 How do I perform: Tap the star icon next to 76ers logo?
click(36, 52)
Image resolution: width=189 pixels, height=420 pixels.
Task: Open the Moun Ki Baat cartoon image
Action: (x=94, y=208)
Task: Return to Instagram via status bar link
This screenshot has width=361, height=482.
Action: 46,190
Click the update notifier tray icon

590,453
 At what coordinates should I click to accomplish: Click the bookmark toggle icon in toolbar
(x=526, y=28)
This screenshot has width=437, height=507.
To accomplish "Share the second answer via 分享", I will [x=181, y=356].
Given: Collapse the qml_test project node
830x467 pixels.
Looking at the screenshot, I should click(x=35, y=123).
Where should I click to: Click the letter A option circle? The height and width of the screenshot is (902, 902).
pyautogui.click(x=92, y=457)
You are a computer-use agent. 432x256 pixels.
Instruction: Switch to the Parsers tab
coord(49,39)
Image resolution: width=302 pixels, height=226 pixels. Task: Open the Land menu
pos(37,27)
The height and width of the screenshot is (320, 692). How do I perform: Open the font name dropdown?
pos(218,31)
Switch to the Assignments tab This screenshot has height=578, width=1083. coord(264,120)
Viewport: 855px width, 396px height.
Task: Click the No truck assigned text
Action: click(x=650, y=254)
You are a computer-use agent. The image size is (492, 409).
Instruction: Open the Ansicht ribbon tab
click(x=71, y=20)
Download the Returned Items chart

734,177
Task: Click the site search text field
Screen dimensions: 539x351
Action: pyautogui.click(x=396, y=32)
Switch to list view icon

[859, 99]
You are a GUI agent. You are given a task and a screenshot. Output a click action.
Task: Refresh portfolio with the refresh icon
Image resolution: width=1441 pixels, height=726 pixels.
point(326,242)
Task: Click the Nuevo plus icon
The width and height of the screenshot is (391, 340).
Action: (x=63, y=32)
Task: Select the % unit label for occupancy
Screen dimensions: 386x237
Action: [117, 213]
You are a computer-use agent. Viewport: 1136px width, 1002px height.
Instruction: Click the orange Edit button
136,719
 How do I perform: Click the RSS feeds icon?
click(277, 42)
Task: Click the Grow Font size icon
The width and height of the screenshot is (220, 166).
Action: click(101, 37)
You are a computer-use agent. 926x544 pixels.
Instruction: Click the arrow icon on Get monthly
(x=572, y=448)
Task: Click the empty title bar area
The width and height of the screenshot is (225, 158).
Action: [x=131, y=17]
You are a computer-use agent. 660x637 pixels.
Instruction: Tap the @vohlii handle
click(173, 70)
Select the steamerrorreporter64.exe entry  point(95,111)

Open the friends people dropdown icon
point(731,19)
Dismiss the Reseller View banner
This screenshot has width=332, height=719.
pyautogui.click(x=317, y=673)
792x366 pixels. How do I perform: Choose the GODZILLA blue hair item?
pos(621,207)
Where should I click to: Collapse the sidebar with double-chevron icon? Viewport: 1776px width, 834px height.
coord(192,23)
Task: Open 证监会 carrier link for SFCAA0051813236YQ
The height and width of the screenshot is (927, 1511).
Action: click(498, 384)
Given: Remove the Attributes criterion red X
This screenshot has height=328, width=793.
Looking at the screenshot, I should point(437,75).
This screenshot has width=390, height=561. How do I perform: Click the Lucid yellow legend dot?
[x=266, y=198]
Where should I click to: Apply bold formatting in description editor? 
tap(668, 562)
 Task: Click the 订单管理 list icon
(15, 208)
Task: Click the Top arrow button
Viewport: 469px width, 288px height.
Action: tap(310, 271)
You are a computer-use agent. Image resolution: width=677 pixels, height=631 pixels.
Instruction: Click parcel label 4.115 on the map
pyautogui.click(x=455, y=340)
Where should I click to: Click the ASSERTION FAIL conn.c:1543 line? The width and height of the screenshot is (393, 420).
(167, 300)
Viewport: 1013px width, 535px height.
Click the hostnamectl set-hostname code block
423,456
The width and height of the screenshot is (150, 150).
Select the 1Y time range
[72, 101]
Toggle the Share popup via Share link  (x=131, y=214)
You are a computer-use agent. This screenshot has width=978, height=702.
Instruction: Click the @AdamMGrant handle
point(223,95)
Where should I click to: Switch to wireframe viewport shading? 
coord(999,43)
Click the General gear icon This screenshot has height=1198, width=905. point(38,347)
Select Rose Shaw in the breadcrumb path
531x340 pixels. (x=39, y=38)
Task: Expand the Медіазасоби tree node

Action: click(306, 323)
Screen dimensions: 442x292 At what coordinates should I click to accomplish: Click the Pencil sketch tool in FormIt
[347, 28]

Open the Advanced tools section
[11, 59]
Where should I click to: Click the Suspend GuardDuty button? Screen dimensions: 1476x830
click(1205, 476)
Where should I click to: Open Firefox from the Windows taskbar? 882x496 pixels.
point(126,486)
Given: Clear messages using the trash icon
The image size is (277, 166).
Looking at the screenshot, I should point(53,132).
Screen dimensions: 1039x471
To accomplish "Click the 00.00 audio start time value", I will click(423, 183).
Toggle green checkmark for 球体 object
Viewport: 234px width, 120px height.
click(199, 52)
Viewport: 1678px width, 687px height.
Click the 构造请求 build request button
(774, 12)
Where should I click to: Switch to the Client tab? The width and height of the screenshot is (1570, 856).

What is being asked:
Give every line of the material above as a numbered list, leaving out the blank lines.

Exercise result:
1.  How do I perform: Tap the star icon next to 76ers logo?
2. click(36, 52)
3. Image resolution: width=189 pixels, height=420 pixels.
4. Task: Open the Moun Ki Baat cartoon image
5. Action: (x=94, y=208)
6. Task: Return to Instagram via status bar link
7. This screenshot has width=361, height=482.
8. Action: 46,190
9. Click the update notifier tray icon
10. 590,453
11.  At what coordinates should I click to accomplish: Click the bookmark toggle icon in toolbar
12. (x=526, y=28)
13. This screenshot has width=437, height=507.
14. To accomplish "Share the second answer via 分享", I will [x=181, y=356].
15. Given: Collapse the qml_test project node
16. 830x467 pixels.
17. Looking at the screenshot, I should click(x=35, y=123).
18. Where should I click to: Click the letter A option circle? The height and width of the screenshot is (902, 902).
19. pyautogui.click(x=92, y=457)
20. You are a computer-use agent. 432x256 pixels.
21. Instruction: Switch to the Parsers tab
22. coord(49,39)
23. Image resolution: width=302 pixels, height=226 pixels. Task: Open the Land menu
24. pos(37,27)
25. The height and width of the screenshot is (320, 692). How do I perform: Open the font name dropdown?
26. pos(218,31)
27. Switch to the Assignments tab This screenshot has height=578, width=1083. coord(264,120)
28. Viewport: 855px width, 396px height.
29. Task: Click the No truck assigned text
30. Action: click(x=650, y=254)
31. You are a computer-use agent. The image size is (492, 409).
32. Instruction: Open the Ansicht ribbon tab
33. click(x=71, y=20)
34. Download the Returned Items chart
35. 734,177
36. Task: Click the site search text field
37. Screen dimensions: 539x351
38. Action: pyautogui.click(x=396, y=32)
39. Switch to list view icon
40. [859, 99]
41. You are a GUI agent. You are given a task and a screenshot. Output a click action.
42. Task: Refresh portfolio with the refresh icon
43. Image resolution: width=1441 pixels, height=726 pixels.
44. point(326,242)
45. Task: Click the Nuevo plus icon
46. The width and height of the screenshot is (391, 340).
47. Action: (x=63, y=32)
48. Task: Select the % unit label for occupancy
49. Screen dimensions: 386x237
50. Action: [117, 213]
51. You are a computer-use agent. Viewport: 1136px width, 1002px height.
52. Instruction: Click the orange Edit button
53. 136,719
54.  How do I perform: Click the RSS feeds icon?
55. click(277, 42)
56. Task: Click the Grow Font size icon
57. The width and height of the screenshot is (220, 166).
58. Action: click(101, 37)
59. You are a computer-use agent. 926x544 pixels.
60. Instruction: Click the arrow icon on Get monthly
61. (x=572, y=448)
62. Task: Click the empty title bar area
63. The width and height of the screenshot is (225, 158).
64. Action: [x=131, y=17]
65. You are a computer-use agent. 660x637 pixels.
66. Instruction: Tap the @vohlii handle
67. click(173, 70)
68. Select the steamerrorreporter64.exe entry  point(95,111)
69. Open the friends people dropdown icon
70. point(731,19)
71. Dismiss the Reseller View banner
72. This screenshot has width=332, height=719.
73. pyautogui.click(x=317, y=673)
74. 792x366 pixels. How do I perform: Choose the GODZILLA blue hair item?
75. pos(621,207)
76. Where should I click to: Collapse the sidebar with double-chevron icon? Viewport: 1776px width, 834px height.
77. coord(192,23)
78. Task: Open 证监会 carrier link for SFCAA0051813236YQ
79. The height and width of the screenshot is (927, 1511).
80. Action: click(498, 384)
81. Given: Remove the Attributes criterion red X
82. This screenshot has height=328, width=793.
83. Looking at the screenshot, I should point(437,75).
84. This screenshot has width=390, height=561. How do I perform: Click the Lucid yellow legend dot?
85. [x=266, y=198]
86. Where should I click to: Apply bold formatting in description editor? 
87. tap(668, 562)
88.  Task: Click the 订单管理 list icon
89. (15, 208)
90. Task: Click the Top arrow button
91. Viewport: 469px width, 288px height.
92. Action: tap(310, 271)
93. You are a computer-use agent. Image resolution: width=677 pixels, height=631 pixels.
94. Instruction: Click parcel label 4.115 on the map
95. pyautogui.click(x=455, y=340)
96. Where should I click to: Click the ASSERTION FAIL conn.c:1543 line? The width and height of the screenshot is (393, 420).
97. (167, 300)
98. Viewport: 1013px width, 535px height.
99. Click the hostnamectl set-hostname code block
100. 423,456
101. The width and height of the screenshot is (150, 150).
102. Select the 1Y time range
103. [72, 101]
104. Toggle the Share popup via Share link  (x=131, y=214)
105. You are a computer-use agent. This screenshot has width=978, height=702.
106. Instruction: Click the @AdamMGrant handle
107. point(223,95)
108. Where should I click to: Switch to wireframe viewport shading? 
109. coord(999,43)
110. Click the General gear icon This screenshot has height=1198, width=905. point(38,347)
111. Select Rose Shaw in the breadcrumb path
112. 531x340 pixels. (x=39, y=38)
113. Task: Expand the Медіазасоби tree node
114. Action: click(306, 323)
115. Screen dimensions: 442x292 At what coordinates should I click to accomplish: Click the Pencil sketch tool in FormIt
116. [347, 28]
117. Open the Advanced tools section
118. [11, 59]
119. Where should I click to: Click the Suspend GuardDuty button? Screen dimensions: 1476x830
120. click(1205, 476)
121. Where should I click to: Open Firefox from the Windows taskbar? 882x496 pixels.
122. point(126,486)
123. Given: Clear messages using the trash icon
124. The image size is (277, 166).
125. Looking at the screenshot, I should point(53,132).
126. Screen dimensions: 1039x471
127. To accomplish "Click the 00.00 audio start time value", I will click(423, 183).
128. Toggle green checkmark for 球体 object
129. Viewport: 234px width, 120px height.
130. click(199, 52)
131. Viewport: 1678px width, 687px height.
132. Click the 构造请求 build request button
133. (774, 12)
134. Where should I click to: Switch to the Client tab? The width and height of the screenshot is (1570, 856).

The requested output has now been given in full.